== YOUR GOAL ==
Starting with the line that contains "This screenshot has height=454, width=819.", copy every line through the end of the listing, exactly and only those. No pictures should appear in the copy.

== DATASET EXCERPTS ==
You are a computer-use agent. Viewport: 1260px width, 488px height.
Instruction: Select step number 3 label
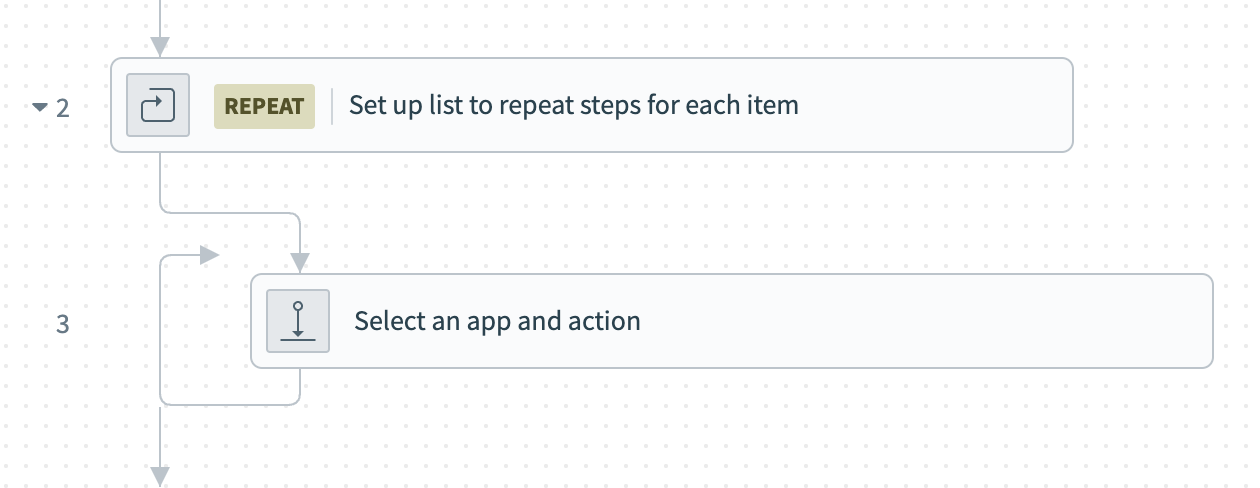click(63, 324)
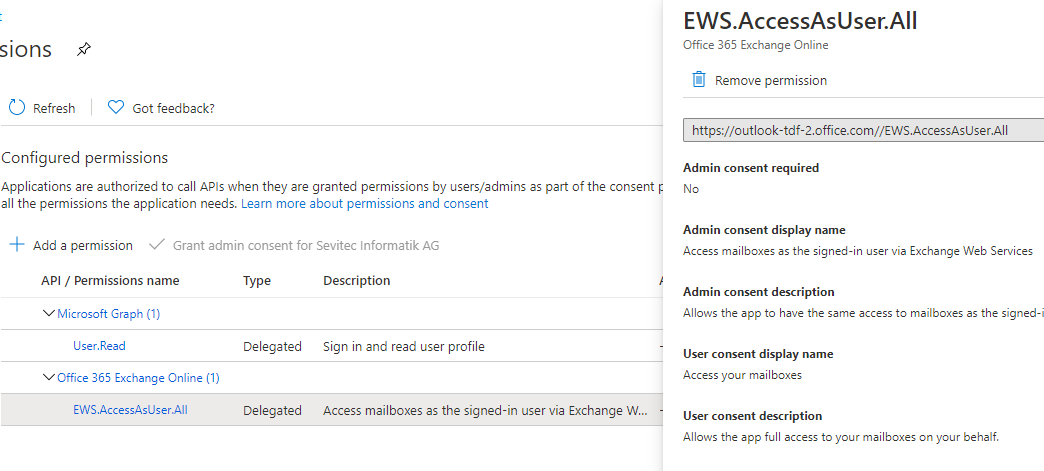Collapse the Microsoft Graph (1) group chevron
This screenshot has width=1044, height=471.
(x=48, y=314)
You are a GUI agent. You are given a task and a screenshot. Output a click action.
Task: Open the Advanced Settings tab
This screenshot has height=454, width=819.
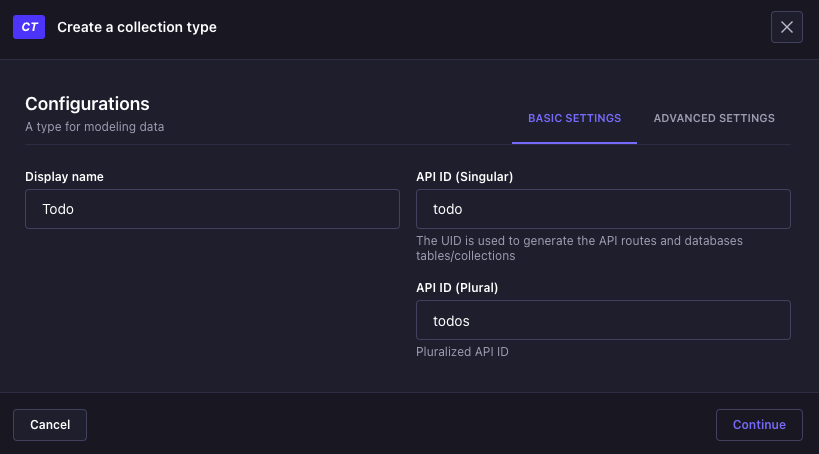pyautogui.click(x=714, y=119)
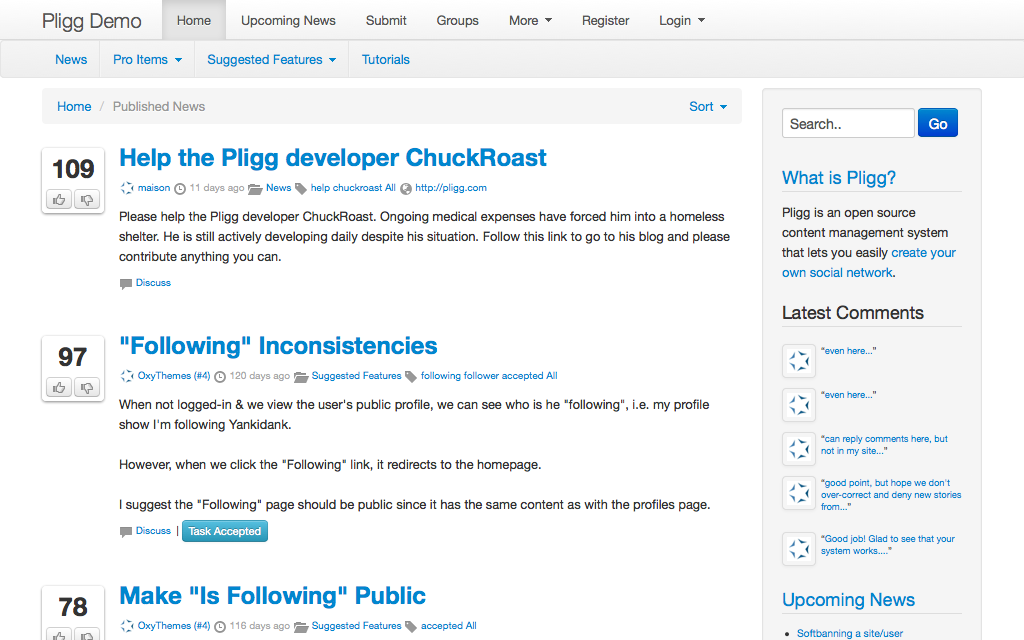Select the Tutorials category tab
1024x640 pixels.
(x=385, y=60)
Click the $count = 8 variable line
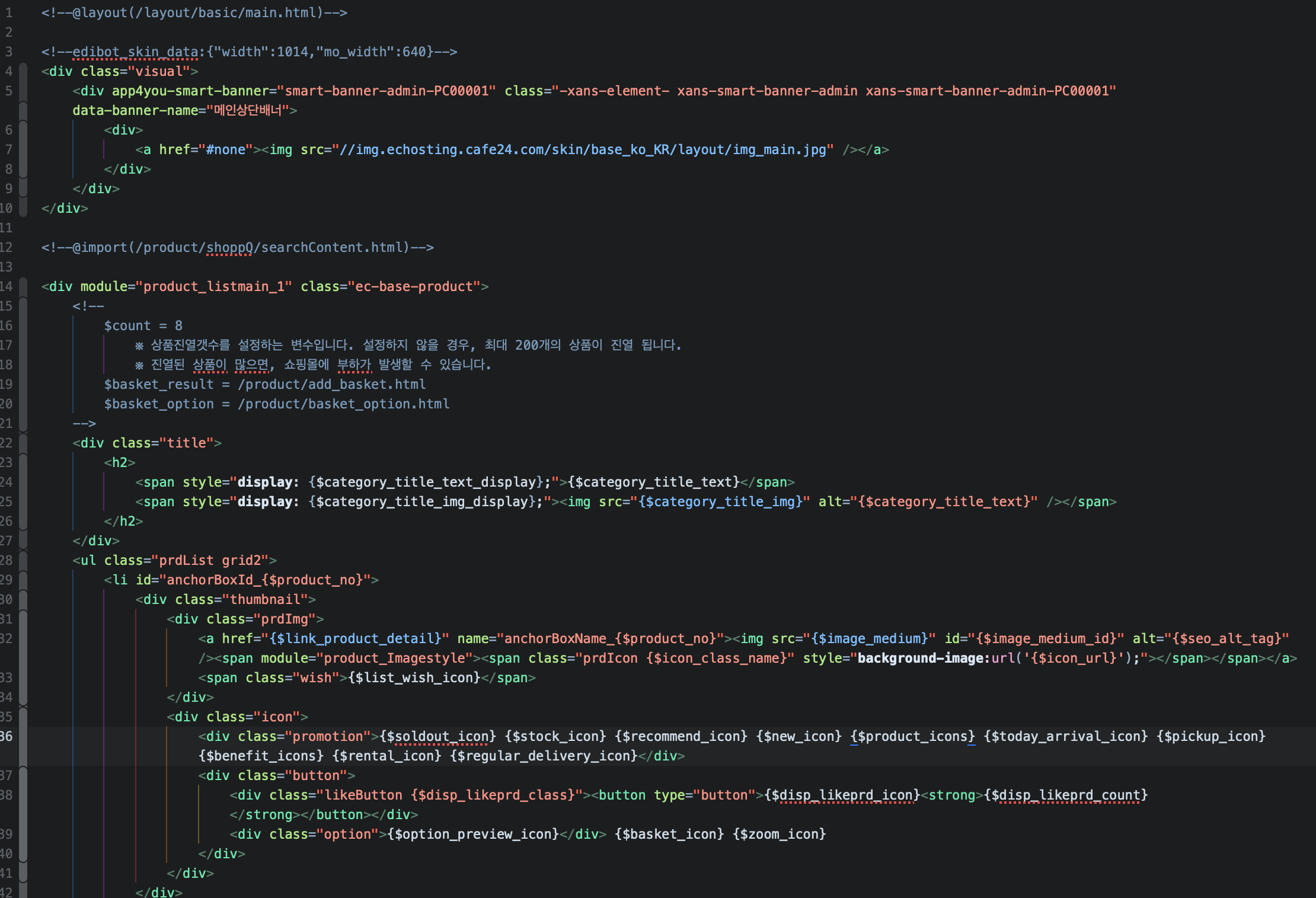This screenshot has width=1316, height=898. (x=143, y=325)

== OUTPUT BELOW ==
This screenshot has height=454, width=819.
pyautogui.click(x=714, y=119)
Select the Tutorials category tab
1024x640 pixels.
(x=385, y=60)
Click the $count = 8 variable line
This screenshot has width=1316, height=898. (x=143, y=325)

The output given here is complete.